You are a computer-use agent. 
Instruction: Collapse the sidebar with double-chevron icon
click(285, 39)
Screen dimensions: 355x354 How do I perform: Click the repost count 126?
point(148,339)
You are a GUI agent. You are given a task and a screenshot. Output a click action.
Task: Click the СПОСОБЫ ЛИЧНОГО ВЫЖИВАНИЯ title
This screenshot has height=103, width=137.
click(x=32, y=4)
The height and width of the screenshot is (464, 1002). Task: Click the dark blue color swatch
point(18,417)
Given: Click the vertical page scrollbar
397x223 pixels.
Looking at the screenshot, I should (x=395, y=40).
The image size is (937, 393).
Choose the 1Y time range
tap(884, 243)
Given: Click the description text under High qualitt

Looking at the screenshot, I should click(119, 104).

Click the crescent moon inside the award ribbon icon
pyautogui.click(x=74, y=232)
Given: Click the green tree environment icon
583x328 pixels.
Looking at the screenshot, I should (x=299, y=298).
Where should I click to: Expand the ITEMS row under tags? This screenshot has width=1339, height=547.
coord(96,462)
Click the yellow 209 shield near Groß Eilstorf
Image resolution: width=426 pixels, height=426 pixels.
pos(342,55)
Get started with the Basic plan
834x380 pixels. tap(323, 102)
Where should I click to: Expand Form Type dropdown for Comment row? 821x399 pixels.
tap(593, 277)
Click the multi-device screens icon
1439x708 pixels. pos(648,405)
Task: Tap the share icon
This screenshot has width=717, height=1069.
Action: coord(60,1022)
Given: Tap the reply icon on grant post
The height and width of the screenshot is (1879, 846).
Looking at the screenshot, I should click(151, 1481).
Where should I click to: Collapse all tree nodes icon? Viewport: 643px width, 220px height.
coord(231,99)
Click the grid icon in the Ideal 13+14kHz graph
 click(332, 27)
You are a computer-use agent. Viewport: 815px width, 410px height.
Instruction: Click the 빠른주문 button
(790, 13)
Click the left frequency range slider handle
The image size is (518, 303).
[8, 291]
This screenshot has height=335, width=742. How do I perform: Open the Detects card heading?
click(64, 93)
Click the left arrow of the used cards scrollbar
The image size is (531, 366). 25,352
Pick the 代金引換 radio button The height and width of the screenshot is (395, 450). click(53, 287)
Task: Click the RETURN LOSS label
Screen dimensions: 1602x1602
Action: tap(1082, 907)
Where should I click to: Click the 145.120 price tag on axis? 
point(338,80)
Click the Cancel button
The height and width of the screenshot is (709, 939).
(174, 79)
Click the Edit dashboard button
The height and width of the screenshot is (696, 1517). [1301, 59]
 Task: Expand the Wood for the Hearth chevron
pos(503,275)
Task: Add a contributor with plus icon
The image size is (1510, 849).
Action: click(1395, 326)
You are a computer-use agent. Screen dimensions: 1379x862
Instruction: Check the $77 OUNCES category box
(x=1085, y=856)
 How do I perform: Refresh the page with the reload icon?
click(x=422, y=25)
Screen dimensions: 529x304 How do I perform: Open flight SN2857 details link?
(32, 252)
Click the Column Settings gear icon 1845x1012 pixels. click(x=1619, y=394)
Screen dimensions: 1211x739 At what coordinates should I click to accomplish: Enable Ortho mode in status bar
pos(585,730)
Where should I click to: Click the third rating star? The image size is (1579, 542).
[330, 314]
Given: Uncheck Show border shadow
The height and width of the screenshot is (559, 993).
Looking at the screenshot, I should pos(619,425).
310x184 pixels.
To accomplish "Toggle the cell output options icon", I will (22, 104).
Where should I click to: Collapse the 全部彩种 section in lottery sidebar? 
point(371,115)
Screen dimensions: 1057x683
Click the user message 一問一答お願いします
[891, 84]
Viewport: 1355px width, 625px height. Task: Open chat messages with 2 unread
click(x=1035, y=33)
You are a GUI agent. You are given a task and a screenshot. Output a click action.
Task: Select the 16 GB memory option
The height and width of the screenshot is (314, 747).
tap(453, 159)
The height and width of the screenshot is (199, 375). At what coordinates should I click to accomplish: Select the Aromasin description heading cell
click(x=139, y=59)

☆ ☆ ☆

* [POR HACER]:
Reproduce las entradas desde la línea que contiene "Click the Edit dashboard button" hasta el final, ambas incluidas, y renombra "icon" como "symbol". Deja todo lo demás sin cambios.

* [RESPUESTA AL EJERCICIO]:
Click the Edit dashboard button
The height and width of the screenshot is (696, 1517). [1301, 59]
 Task: Expand the Wood for the Hearth chevron
pos(503,275)
Task: Add a contributor with plus symbol
The image size is (1510, 849).
Action: click(1395, 326)
You are a computer-use agent. Screen dimensions: 1379x862
Instruction: Check the $77 OUNCES category box
(x=1085, y=856)
 How do I perform: Refresh the page with the reload symbol?
click(x=422, y=25)
Screen dimensions: 529x304 How do I perform: Open flight SN2857 details link?
(32, 252)
Click the Column Settings gear symbol 1845x1012 pixels. click(x=1619, y=394)
Screen dimensions: 1211x739 At what coordinates should I click to accomplish: Enable Ortho mode in status bar
pos(585,730)
Where should I click to: Click the third rating star? The image size is (1579, 542).
[330, 314]
Given: Uncheck Show border shadow
The height and width of the screenshot is (559, 993).
Looking at the screenshot, I should pos(619,425).
310x184 pixels.
To accomplish "Toggle the cell output options symbol", I will (22, 104).
Where should I click to: Collapse the 全部彩种 section in lottery sidebar? 
point(371,115)
Screen dimensions: 1057x683
Click the user message 一問一答お願いします
[891, 84]
Viewport: 1355px width, 625px height. Task: Open chat messages with 2 unread
click(x=1035, y=33)
You are a GUI agent. You are given a task and a screenshot. Output a click action.
Task: Select the 16 GB memory option
The height and width of the screenshot is (314, 747).
tap(453, 159)
The height and width of the screenshot is (199, 375). At what coordinates should I click to accomplish: Select the Aromasin description heading cell
click(x=139, y=59)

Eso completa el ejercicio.